(Problem statement) All the data below needs to be retyped exactly as shown.

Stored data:
###
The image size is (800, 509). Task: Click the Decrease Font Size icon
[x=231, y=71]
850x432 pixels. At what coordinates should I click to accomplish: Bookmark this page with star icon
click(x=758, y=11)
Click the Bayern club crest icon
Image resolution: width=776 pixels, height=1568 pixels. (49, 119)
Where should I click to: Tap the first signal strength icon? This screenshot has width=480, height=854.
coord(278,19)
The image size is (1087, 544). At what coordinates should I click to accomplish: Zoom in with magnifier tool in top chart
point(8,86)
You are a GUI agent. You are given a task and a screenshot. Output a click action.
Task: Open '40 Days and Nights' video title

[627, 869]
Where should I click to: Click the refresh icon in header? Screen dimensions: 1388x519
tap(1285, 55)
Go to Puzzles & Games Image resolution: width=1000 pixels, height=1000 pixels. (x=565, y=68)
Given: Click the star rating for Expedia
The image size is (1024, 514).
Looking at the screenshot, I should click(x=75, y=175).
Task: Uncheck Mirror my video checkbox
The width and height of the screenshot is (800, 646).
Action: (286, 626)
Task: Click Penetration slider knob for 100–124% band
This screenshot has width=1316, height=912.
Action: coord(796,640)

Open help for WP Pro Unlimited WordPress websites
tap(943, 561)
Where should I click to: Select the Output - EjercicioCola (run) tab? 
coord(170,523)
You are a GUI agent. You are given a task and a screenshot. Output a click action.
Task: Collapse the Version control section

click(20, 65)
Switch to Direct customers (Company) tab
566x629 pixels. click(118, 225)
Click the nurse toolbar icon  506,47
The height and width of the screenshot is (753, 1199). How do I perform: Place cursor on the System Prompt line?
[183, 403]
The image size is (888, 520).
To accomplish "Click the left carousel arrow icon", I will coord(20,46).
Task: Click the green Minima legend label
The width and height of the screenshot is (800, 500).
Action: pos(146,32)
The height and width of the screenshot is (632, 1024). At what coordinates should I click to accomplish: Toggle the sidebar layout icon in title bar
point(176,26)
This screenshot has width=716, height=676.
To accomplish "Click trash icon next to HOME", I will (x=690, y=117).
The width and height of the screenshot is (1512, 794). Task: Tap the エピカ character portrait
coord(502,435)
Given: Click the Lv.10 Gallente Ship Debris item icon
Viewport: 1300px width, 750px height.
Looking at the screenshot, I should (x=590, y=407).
###
(Solution to the problem)
The image size is (800, 509). Task: Click the Decrease Font Size icon
[x=231, y=71]
850x432 pixels. At what coordinates should I click to accomplish: Bookmark this page with star icon
click(x=758, y=11)
Click the Bayern club crest icon
Image resolution: width=776 pixels, height=1568 pixels. (49, 119)
Where should I click to: Tap the first signal strength icon? This screenshot has width=480, height=854.
coord(278,19)
The image size is (1087, 544). At what coordinates should I click to accomplish: Zoom in with magnifier tool in top chart
point(8,86)
You are a GUI agent. You are given a task and a screenshot. Output a click action.
Task: Open '40 Days and Nights' video title

[627, 869]
Where should I click to: Click the refresh icon in header? Screen dimensions: 1388x519
tap(1285, 55)
Go to Puzzles & Games Image resolution: width=1000 pixels, height=1000 pixels. (x=565, y=68)
Given: Click the star rating for Expedia
The image size is (1024, 514).
Looking at the screenshot, I should click(x=75, y=175).
Task: Uncheck Mirror my video checkbox
The width and height of the screenshot is (800, 646).
Action: (286, 626)
Task: Click Penetration slider knob for 100–124% band
This screenshot has width=1316, height=912.
Action: coord(796,640)

Open help for WP Pro Unlimited WordPress websites
tap(943, 561)
Where should I click to: Select the Output - EjercicioCola (run) tab? 
coord(170,523)
You are a GUI agent. You are given a task and a screenshot. Output a click action.
Task: Collapse the Version control section

click(20, 65)
Switch to Direct customers (Company) tab
566x629 pixels. click(118, 225)
Click the nurse toolbar icon  506,47
The height and width of the screenshot is (753, 1199). How do I perform: Place cursor on the System Prompt line?
[183, 403]
The image size is (888, 520).
To accomplish "Click the left carousel arrow icon", I will coord(20,46).
Task: Click the green Minima legend label
The width and height of the screenshot is (800, 500).
Action: pos(146,32)
The height and width of the screenshot is (632, 1024). At what coordinates should I click to accomplish: Toggle the sidebar layout icon in title bar
point(176,26)
This screenshot has width=716, height=676.
To accomplish "Click trash icon next to HOME", I will (x=690, y=117).
The width and height of the screenshot is (1512, 794). Task: Tap the エピカ character portrait
coord(502,435)
Given: Click the Lv.10 Gallente Ship Debris item icon
Viewport: 1300px width, 750px height.
Looking at the screenshot, I should (x=590, y=407).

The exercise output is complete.